Text shown >>
▬▬▬▬▬▬

You don’t need a 100 round drum…you don’t need a belt fed bullet backpack. Yes, they are fun. Yes, they support recreationally blazing away a lot of bullets without a reload. And I get it, I know you don’t need someone telling you what you don’t need, but, no, you don’t need them as part of the armed citizenry checking the power of an increasingly tyrannical government, which is the goal of the 2nd Amendment. In fact, I’d submit, you only need what an average infantryman carries: which is 7-10 x 30 round magazines. This will probably cause vapors among the Left who wouldn’t be content with anything more than a 3 or 5 round magazine, while simultaneously causing vapors among  libertarians who don’t want any limitations in this regard.

Tough. Your objections mean neither of you are considering the purpose of the 2nd Amendment. How does one actually enforce a limitation, not merely on magazine capacity, but on total magazines owned? I’m not sure yet, but maybe it’s possible. I’m more certain that magazine capacity CAN be easily limited to 30 round.  I don’t think total magazines owned could ever be limited due to the ubiquity of them across the community, but that may be made moot by a later suggestion.

▬▬▬▬▬▬

Challenges >>
**1)** List every ammunition capacity, in rounds, that the magazine-capacity passage mentions for a drum or magazine.
**2)** Set down part of the magazine-capacity passage word for word: begin at the words "Tough. Your objections" and stop after "a later suggestion.".
You won't need the entries to complete anything here.

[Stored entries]
▬▬▬▬▬▬

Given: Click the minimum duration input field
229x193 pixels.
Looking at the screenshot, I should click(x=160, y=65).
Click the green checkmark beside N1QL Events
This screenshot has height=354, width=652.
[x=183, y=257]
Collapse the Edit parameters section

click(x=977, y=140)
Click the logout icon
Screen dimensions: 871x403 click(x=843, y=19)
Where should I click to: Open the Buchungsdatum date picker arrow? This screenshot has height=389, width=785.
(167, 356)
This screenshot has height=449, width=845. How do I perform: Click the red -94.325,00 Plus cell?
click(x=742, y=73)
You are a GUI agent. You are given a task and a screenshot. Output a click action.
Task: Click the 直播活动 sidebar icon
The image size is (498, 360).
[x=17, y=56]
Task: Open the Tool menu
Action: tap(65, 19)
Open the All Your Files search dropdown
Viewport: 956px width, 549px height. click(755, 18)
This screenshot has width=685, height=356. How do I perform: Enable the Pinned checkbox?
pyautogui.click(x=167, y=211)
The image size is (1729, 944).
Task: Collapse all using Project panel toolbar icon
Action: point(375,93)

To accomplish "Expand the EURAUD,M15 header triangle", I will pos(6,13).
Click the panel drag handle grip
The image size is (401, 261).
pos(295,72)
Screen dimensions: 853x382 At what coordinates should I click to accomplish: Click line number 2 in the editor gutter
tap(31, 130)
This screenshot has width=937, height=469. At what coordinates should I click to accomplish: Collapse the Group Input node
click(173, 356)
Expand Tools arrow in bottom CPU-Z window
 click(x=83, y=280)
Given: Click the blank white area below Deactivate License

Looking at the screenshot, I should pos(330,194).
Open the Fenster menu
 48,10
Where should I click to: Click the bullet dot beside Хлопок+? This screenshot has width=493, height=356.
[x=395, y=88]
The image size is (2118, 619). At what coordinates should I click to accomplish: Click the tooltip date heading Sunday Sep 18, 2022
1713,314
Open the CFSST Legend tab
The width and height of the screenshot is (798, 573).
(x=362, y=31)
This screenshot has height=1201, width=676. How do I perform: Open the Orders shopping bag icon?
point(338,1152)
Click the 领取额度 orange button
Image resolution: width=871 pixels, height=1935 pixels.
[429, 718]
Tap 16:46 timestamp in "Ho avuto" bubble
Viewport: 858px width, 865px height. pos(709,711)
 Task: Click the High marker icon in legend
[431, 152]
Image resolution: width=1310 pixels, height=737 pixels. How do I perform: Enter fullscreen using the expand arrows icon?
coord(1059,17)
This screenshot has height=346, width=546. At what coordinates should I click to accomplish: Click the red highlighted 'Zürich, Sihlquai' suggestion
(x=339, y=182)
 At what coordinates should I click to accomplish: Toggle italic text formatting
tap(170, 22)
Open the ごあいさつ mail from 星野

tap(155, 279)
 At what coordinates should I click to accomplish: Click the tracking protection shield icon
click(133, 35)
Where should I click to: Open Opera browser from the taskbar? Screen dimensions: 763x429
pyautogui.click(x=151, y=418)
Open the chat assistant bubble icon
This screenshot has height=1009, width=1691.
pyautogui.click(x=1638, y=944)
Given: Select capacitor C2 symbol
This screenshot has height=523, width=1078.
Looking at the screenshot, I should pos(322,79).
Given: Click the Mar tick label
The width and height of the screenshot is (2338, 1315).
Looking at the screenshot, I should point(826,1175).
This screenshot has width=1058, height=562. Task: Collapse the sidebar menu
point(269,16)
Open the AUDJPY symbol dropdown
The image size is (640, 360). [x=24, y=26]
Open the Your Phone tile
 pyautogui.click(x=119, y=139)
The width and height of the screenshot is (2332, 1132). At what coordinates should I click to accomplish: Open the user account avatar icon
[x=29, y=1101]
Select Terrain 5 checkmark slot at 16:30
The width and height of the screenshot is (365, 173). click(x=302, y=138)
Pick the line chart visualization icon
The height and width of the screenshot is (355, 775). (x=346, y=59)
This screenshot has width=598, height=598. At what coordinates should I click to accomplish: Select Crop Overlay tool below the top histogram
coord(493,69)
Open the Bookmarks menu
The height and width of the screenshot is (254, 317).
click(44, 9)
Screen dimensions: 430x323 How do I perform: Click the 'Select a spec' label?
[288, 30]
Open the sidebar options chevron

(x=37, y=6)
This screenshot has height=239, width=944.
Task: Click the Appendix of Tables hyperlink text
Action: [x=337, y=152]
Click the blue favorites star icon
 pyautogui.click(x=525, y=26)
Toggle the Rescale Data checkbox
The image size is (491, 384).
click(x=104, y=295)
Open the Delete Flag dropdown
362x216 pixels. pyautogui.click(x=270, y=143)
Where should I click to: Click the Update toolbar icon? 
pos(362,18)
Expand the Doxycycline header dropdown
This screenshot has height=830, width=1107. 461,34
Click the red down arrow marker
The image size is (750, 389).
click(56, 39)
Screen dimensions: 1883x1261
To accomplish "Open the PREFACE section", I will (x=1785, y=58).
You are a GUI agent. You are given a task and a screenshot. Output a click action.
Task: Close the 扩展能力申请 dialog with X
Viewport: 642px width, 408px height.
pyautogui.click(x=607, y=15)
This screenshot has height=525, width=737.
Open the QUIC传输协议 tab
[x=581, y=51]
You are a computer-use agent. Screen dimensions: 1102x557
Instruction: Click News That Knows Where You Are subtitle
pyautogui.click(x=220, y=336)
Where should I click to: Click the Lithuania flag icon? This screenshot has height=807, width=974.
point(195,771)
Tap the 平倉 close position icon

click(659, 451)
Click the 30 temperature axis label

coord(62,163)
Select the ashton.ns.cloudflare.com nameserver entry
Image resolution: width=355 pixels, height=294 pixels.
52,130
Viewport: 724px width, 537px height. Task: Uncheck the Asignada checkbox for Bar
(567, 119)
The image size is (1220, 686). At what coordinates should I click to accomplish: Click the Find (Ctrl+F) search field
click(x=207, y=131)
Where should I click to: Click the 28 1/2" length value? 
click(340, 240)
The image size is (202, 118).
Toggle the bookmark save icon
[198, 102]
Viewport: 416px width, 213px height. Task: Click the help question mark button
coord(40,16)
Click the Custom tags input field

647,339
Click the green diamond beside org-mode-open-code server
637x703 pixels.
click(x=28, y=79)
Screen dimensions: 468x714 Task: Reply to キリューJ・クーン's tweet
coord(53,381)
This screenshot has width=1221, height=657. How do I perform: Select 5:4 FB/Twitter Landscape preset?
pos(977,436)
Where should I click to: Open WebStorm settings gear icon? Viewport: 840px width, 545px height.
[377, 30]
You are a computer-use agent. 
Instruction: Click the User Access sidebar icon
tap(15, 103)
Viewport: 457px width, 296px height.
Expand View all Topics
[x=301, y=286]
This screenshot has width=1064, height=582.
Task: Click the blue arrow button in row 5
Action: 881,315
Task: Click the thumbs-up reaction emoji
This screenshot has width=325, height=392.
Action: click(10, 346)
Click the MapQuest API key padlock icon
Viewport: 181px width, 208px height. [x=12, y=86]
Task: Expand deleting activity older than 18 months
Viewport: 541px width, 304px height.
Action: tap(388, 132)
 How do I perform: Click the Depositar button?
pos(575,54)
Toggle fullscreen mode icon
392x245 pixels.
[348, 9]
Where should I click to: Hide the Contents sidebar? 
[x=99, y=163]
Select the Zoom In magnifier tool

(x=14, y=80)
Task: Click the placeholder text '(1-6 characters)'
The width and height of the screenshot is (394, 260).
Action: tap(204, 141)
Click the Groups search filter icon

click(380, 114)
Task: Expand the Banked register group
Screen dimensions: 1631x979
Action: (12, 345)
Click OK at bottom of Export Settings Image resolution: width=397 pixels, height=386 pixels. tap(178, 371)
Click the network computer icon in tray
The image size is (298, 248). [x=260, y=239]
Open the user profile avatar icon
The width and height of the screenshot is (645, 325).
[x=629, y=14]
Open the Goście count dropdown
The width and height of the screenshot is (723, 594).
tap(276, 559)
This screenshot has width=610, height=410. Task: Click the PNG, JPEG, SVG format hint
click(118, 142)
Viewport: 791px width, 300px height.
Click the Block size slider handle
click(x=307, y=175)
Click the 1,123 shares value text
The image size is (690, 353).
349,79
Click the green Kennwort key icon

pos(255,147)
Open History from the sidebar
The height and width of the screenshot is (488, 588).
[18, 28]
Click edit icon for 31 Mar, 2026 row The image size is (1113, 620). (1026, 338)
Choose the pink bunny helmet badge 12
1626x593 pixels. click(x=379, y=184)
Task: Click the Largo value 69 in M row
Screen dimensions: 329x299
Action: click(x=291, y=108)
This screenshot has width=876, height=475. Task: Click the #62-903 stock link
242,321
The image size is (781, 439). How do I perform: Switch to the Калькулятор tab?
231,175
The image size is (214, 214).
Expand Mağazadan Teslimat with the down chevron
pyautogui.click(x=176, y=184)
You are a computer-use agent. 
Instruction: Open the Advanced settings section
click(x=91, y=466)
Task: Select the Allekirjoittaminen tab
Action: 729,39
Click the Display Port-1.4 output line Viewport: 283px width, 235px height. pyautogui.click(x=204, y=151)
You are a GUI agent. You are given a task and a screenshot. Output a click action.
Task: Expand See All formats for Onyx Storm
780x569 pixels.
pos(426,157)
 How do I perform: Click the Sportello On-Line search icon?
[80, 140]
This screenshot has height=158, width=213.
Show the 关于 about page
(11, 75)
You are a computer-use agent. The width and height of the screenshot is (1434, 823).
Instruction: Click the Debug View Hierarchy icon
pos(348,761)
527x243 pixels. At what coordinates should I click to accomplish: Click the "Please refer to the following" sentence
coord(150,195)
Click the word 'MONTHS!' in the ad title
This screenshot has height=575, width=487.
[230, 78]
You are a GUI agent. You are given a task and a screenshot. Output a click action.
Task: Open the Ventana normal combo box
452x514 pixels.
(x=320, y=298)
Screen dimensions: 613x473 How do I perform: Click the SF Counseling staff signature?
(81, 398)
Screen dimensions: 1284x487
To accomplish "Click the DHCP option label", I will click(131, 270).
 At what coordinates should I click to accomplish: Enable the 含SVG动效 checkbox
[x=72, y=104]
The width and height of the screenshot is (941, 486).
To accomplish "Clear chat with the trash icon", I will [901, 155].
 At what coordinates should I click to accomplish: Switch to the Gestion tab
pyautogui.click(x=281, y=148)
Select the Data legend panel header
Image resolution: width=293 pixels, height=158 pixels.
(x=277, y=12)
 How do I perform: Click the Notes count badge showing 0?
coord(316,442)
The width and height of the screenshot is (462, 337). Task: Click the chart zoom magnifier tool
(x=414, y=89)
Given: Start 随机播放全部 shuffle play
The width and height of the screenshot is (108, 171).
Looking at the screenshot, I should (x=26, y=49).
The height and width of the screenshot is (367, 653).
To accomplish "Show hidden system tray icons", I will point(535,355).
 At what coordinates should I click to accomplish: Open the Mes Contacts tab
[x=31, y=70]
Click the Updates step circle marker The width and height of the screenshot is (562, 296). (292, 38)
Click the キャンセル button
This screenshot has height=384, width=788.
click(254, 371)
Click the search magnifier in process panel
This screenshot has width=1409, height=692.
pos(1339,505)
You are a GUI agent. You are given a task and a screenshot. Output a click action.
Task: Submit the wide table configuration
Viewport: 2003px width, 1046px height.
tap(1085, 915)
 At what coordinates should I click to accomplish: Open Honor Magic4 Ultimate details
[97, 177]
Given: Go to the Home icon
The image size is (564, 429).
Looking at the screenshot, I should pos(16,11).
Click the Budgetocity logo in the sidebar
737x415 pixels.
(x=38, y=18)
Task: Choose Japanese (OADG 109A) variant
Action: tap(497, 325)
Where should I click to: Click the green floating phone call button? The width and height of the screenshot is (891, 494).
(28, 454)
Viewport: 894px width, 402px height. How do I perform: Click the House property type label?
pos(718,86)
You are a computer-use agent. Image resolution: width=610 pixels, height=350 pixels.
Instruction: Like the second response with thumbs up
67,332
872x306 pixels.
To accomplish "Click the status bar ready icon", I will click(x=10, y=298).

▬▬▬▬▬▬

Solutions below >>
**1)** 100 rounds, 30 rounds, 3 rounds, 5 rounds

**2)**
Tough. Your objections mean neither of you are considering the purpose of the 2nd Amendment. How does one actually enforce a limitation, not merely on magazine capacity, but on total magazines owned? I’m not sure yet, but maybe it’s possible. I’m more certain that magazine capacity CAN be easily limited to 30 round.  I don’t think total magazines owned could ever be limited due to the ubiquity of them across the community, but that may be made moot by a later suggestion.